Source code for tocoli.enc

#!/usr/bin/env python
# -*- coding: utf-8 -*-

from tocoli import Py, PY2
import tocoli.py2.enc as py2enc
import tocoli.py3.enc as py3enc

[docs]def encode(input, encoding='utf-8', errors='strict', input_encoding='utf-8'):
    """Encode any string. Returns a byte string otherwise the input.

    Use this funtion to encode strings you like to write to any kind of output
    (e.g. stdout, file, API, …). This is useful to exchange information in a
    standardized way (the encoding). This function is a universal wrapper for
    the built-in `codecs.encode()` function.

    Examples:
        Default usage::

            >>> encode('café')
            b'caf\xc3\xa9'      # utf-8 encoded byte string

        Transform encoding::

            >>> encode('caf\xe9', 'utf-8', input_encoding='latin-1')
            b'caf\xc3\xa9'      # utf-8 encoded byte string

        Advanced codec support::

            >>> encode('café', 'base64')
            b'Y2Fmw6k=\\n'       # base64 encoded byte string
                                # inner encoding is always utf-8

    Args:
        input (str): Any string you like to encode.
            The string can be a byte string or a unicode decoded string. The
            function makes sure to treat the input type in the correct manner.

        encoding (Optional[str]): Output encoding. Defaults to utf-8.
            Defines the encoding for the resulting byte string.

        errors (Optional[str]): Error handling schemes. Defaults to 'strict'
            These string values are predefined:

             'strict' - raise a ValueError error (or a subclass)
             'ignore' - ignore the character and continue with the next
             'replace' - replace with a suitable replacement character;
                        Python will use the official U+FFFD REPLACEMENT
                        CHARACTER for the builtin Unicode codecs on
                        decoding and '?' on encoding.
             'xmlcharrefreplace' - Replace with the appropriate XML
                                   character reference (only for encoding).
             'backslashreplace'  - Replace with backslashed escape sequences
                                   (only for encoding).

        input_encoding (Optional[str]): Given encoding. Defaults to utf-8.
            Set this parameter if your input is not encoded as utf-8.

    Returns:
        str   (python2)
        bytes (python3): Encoded byte string.

    """
    if PY2:
        return py2enc.encode(input, encoding, errors, input_encoding)
    else:
        try:
            return py3enc.encode(input, encoding, errors, input_encoding)
        except:
            raise NotImplementedError(Py.Ver.text + ' is not supported')


[docs]def decode(input, encoding='utf-8', errors='strict', detect='utf-8'):
    """Decode any string. Returns a unicode decoded string otherwise the input.

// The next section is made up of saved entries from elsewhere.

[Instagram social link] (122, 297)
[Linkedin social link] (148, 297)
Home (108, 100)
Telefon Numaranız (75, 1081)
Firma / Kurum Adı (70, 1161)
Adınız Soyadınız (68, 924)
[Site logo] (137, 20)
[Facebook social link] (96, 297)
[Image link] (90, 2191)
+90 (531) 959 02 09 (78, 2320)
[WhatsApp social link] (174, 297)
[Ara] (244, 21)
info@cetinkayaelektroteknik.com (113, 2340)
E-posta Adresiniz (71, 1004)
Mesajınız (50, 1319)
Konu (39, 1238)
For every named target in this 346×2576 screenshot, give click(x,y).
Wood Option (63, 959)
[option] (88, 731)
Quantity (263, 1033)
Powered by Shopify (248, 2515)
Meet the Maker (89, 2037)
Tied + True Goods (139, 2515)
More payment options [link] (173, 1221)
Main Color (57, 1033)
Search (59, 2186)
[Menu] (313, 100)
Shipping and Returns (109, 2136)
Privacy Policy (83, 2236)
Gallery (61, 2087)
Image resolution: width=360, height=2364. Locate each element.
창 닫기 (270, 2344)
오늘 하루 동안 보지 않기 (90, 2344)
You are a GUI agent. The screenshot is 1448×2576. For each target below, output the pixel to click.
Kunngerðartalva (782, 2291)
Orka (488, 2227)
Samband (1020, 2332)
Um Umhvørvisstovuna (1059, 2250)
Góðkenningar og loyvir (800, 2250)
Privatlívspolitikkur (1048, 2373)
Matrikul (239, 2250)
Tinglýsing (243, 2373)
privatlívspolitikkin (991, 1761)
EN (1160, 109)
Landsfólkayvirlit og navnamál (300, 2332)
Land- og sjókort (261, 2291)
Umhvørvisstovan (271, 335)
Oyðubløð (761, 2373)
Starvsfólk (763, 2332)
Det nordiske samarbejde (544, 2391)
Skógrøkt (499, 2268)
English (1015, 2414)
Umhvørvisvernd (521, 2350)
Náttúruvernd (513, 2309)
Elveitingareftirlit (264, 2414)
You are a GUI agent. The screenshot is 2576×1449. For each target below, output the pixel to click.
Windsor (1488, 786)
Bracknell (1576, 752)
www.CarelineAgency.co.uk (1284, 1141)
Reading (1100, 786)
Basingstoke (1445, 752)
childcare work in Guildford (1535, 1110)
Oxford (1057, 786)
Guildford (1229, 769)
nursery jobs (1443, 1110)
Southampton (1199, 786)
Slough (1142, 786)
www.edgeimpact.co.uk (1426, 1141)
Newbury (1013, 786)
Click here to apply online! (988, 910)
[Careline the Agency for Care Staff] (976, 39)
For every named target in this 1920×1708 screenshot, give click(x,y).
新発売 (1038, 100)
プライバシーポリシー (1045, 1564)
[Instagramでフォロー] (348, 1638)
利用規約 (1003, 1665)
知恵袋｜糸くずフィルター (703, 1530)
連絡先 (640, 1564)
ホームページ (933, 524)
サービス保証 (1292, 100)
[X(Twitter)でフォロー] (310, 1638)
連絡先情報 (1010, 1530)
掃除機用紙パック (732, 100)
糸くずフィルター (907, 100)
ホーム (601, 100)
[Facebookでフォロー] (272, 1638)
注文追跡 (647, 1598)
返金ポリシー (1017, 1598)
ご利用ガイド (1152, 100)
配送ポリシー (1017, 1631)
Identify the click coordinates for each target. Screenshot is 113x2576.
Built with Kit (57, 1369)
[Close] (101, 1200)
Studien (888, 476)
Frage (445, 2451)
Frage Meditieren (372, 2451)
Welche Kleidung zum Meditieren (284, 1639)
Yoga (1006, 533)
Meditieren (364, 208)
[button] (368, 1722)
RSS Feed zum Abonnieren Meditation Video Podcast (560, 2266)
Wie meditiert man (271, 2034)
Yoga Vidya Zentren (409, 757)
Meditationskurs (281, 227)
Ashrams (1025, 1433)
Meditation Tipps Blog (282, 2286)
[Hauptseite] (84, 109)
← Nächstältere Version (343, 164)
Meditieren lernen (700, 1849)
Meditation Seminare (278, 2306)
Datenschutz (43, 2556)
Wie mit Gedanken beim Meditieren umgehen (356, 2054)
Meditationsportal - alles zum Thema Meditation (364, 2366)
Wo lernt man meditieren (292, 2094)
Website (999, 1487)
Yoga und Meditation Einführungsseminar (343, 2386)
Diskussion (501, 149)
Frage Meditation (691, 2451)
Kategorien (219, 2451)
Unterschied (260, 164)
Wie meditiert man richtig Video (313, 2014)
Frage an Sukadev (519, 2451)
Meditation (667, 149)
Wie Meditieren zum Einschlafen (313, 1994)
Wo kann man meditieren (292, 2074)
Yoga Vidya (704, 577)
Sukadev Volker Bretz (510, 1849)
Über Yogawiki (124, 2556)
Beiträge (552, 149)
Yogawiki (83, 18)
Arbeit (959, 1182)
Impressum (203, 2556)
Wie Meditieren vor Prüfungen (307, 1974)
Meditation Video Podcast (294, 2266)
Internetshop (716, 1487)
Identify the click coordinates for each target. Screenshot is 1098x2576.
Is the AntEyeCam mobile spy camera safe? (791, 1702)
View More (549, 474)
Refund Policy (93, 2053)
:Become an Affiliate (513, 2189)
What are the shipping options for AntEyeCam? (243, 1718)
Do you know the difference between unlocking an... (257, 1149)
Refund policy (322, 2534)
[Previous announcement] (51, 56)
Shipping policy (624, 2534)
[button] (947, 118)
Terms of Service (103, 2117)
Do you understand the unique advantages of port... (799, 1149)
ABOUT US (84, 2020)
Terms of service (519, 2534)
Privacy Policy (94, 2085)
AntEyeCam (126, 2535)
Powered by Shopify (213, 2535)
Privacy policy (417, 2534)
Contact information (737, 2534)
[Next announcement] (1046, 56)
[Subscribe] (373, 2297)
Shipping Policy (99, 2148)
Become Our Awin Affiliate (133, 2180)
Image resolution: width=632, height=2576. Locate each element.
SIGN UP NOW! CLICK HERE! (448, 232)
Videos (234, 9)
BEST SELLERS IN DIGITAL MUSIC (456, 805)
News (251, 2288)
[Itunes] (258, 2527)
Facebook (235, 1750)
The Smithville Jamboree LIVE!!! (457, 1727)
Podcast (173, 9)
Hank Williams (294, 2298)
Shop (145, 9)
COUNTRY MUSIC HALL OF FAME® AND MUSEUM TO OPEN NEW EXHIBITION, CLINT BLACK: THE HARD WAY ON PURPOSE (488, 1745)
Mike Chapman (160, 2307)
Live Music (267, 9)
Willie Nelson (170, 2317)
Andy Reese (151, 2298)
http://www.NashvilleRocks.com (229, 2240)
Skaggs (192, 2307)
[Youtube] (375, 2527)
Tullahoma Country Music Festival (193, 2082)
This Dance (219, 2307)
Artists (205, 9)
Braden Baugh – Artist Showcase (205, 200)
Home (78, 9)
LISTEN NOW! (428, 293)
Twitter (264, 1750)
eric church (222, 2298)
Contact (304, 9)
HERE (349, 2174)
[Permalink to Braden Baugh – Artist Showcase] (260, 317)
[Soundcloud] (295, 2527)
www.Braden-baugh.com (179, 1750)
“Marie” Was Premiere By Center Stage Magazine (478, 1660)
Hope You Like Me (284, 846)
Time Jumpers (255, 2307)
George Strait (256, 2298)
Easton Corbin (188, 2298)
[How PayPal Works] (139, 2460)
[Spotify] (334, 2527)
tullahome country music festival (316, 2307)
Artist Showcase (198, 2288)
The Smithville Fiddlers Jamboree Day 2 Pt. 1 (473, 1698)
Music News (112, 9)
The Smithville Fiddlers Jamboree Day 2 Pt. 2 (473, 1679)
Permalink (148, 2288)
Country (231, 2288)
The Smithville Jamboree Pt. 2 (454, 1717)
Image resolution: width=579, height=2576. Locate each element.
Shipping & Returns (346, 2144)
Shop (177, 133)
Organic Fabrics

    Use this function to decode an encoded string. Its recommended to use this
    function as early as possible in your data flow, when you received data
    from an external resource (e.g. stdin, file, API, …). Once decoded you
    have access to the encoded information and can operate on it. This func-
    tion is a universal wrapper for the built-in `codecs.decode()` function.

    Examples:
        Default encoding utf-8::

            >>> decode('caf\xc3\xa9')
            u'café'     # utf-8 decoded string

        Non default encoding::

            >>> decode('caf\xe9', 'latin-1')
            u'café'     # utf-8 decoded string

        Advanced codec support::

            >>> decode('Y2Fmw6k=\\n', 'base64')
            u'café'     # utf-8 decoded string

    Args:
        input (str): Any string you like to decode.
            The string can be a byte string or a unicode decoded string. The
            function makes sure to treat the input type in the correct manner.

        encoding (Optional[str]): Input encoding. Defaults to utf-8.
            Defines the encoding of the input.

        errors (Optional[str]): Error handling schemes. Defaults to 'strict'
            These string values are predefined:

             'strict' - raise a ValueError error (or a subclass)
             'ignore' - ignore the character and continue with the next
             'replace' - replace with a suitable replacement character;
                        Python will use the official U+FFFD REPLACEMENT
                        CHARACTER for the builtin Unicode codecs on
                        decoding and '?' on encoding.
             'xmlcharrefreplace' - Replace with the appropriate XML
                                   character reference (only for encoding).
             'backslashreplace'  - Replace with backslashed escape sequences
                                   (only for encoding).

        detect (Optional[str]): Inner encoding. Defaults to utf-8.
            This parameter defines the recursive decoding type (e.g. contains
            a `base64` encoded string inside another encoded string, which might
            be a utf-8 or something else). If the given inner decoding type is
            not correct, then the function tries to detect the encoding auto-
            matically.

    Returns:
        unicode (python2)
        str     (python3): Encoded byte string.

    """
    if PY2:
        return py2enc.decode(input, encoding, errors, detect)
    else:
        try:
            return py3enc.decode(input, encoding)
        except:
            raise NotImplementedError(Py.Ver.text + ' is not supported')